Text Categorization and Prototypes
Alexander Bergo

Abstract:
There is a basic dichotomy in text categorization between having a
good categorizer (kNN) and low processing costs (Rocchio). We will try
to reconcile the two forces by developing centroid- or, as we prefer
to call them, prototype-based algorithms that look for similarities
and dissimilarities. The basic idea is to measure the distance between
two objects, not the closeness. In general, our algorithms will
consist of two phases:
  1. generating prototypes, and 
  2. comparing documents to be classified to prototypes.

In some settings, however, the two steps will be combined into a
single one. This is done by first measuring the distance between 
the document to be categorized with the previously categorized 
documents. The dissimilarity score for each category are then 
averaged and ranked. The category which has the least average
dissimilarity score is adopted to the document we want to categorize.

One of the core issues, then, is to come up with a good notion of
prototype. We will try to implement notions of prototype that are
inspired by fields like psychology, cognitive linguistics and
philosophy, mainly by measuring dissimilarities between objects. We
find the pairwise distance between two objects and then, for each
object sub-space, we find the mean distance from the object we want to
place in n-dimensional term space and thereby assign a category. The
aim is to choose the correct categories for the test documents, by
adopting the least dissimilar category. Our approach to distance
measuring is based on variations of the so-called Minkowski and 
Canberra metrics.
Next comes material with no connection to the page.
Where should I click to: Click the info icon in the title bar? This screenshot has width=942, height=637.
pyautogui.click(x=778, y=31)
Among others, we will use these notions of 
dissimilarity to implement Rocchio prototypes.

Our main aim is to utilize the new approach in such a manner that it
possibly can outperform the better approaches in the field today. We
will try to utilize methods that perform well, both according to
correctly categorizing documents, and to save computation time.
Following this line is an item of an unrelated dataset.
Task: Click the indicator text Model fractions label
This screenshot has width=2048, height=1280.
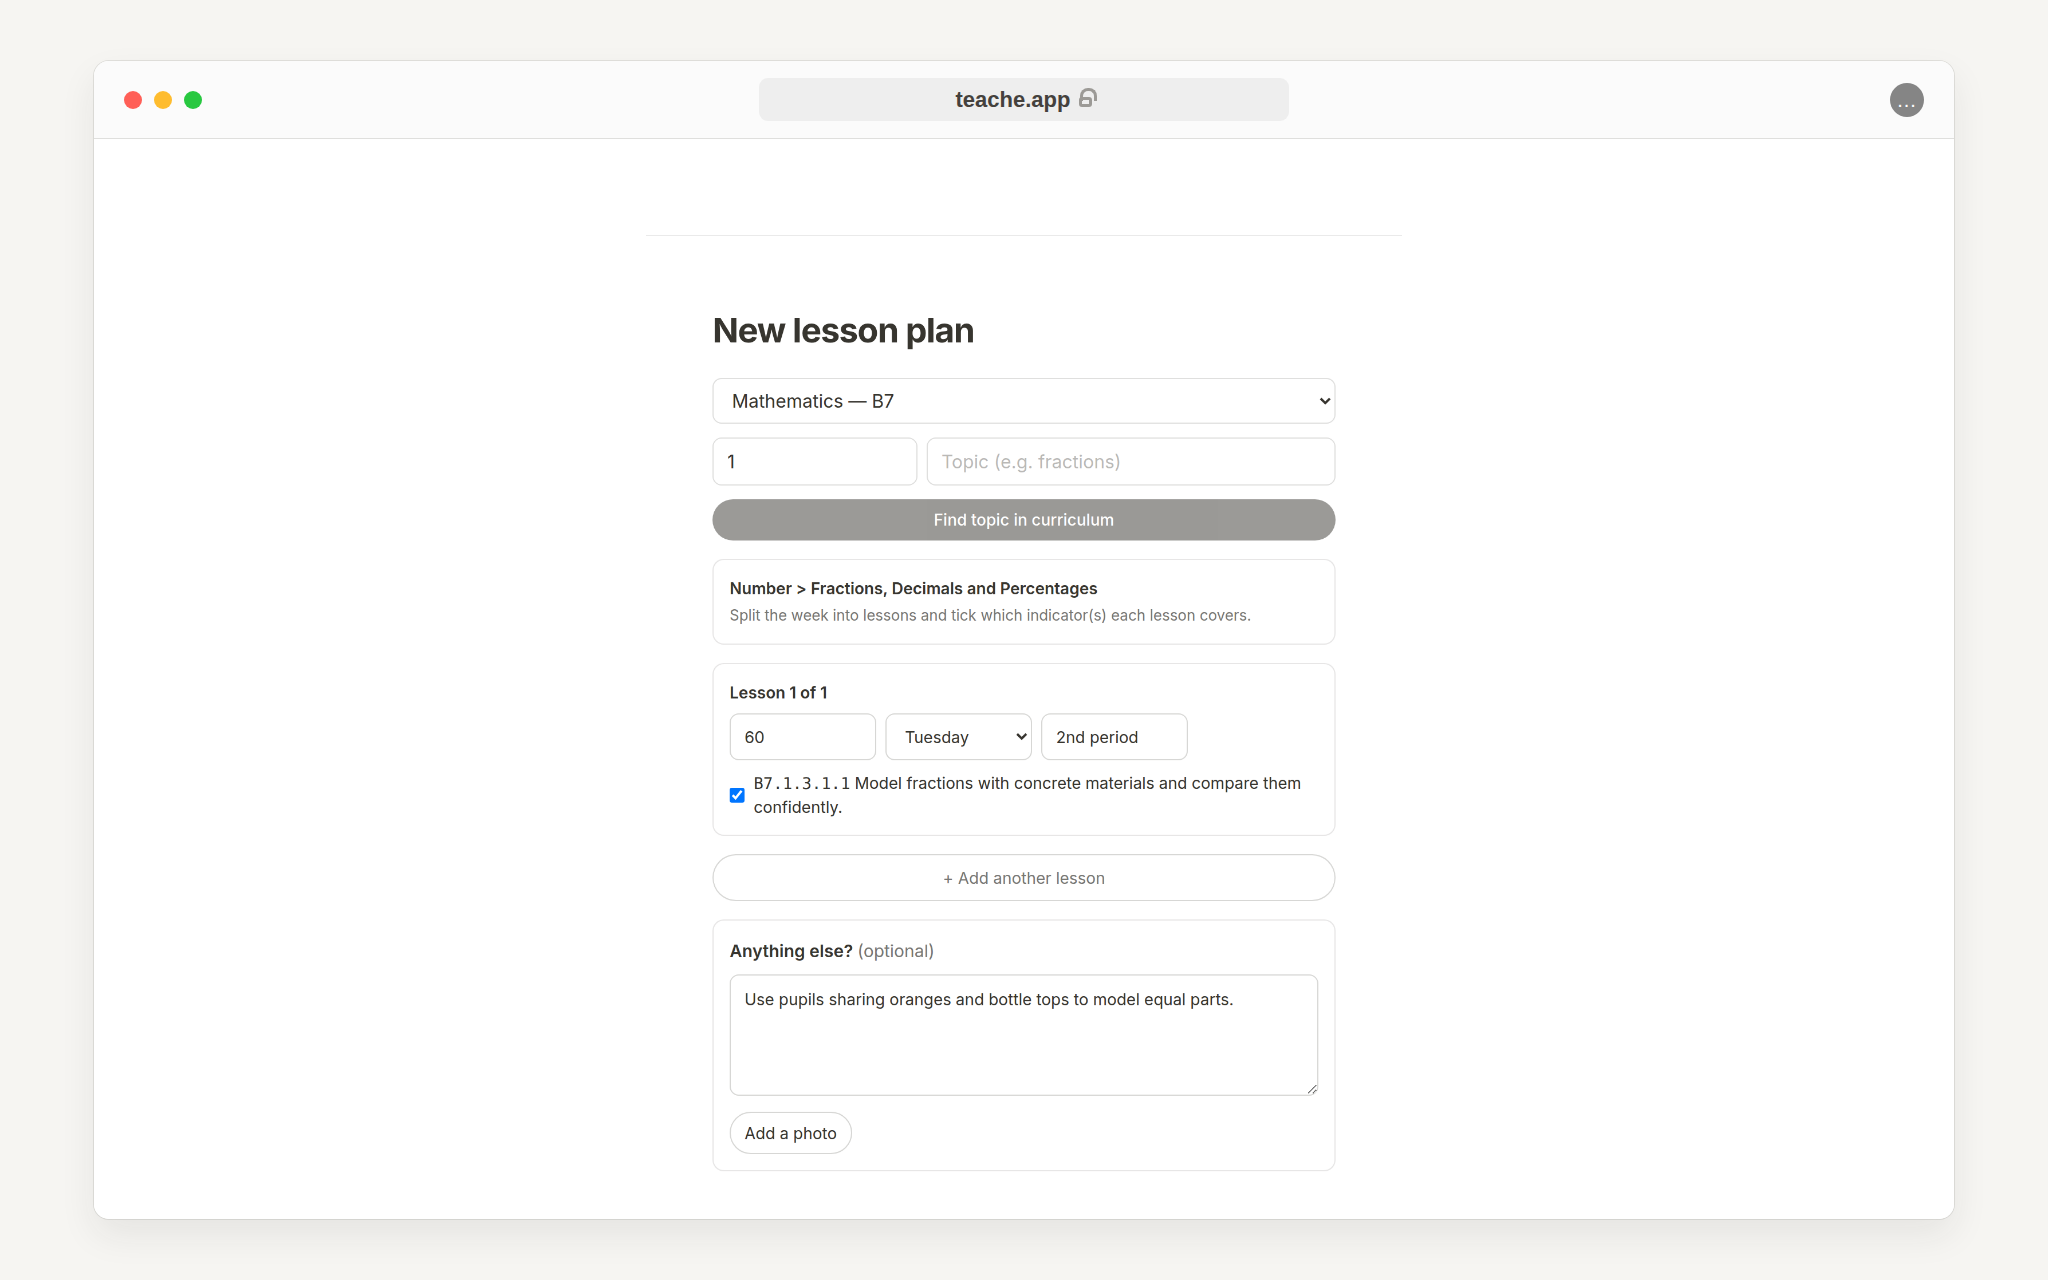Action: [1027, 795]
The rest of the thesis is organized as follows. In Chapter 2 we recall
further technical facts about kNN and the Rocchio classifiers; these
will serve as our starting points. Then, in Chapter 3 we present the
basic ideas about the dissimilarity measures that we will use, based
on the the Canberra and Minkowski metrics. The next step is to
evaluate our newly developed methods; in Chapter 4 we provide the
basis for a reliable test of the systems, by taking a brief look at
the Reuters collection, at ways of representing documents, and at an
example of how the relevant computations are done. In Chapter 5 we
present our experimental results, first for kNN, then the Rocchio
classifier, and then for a variety of dissimilarity systems. The final
chapter of the thesis is devoted to a discussion, conclusion and some
thoughts on how to develop the systems from here onwards.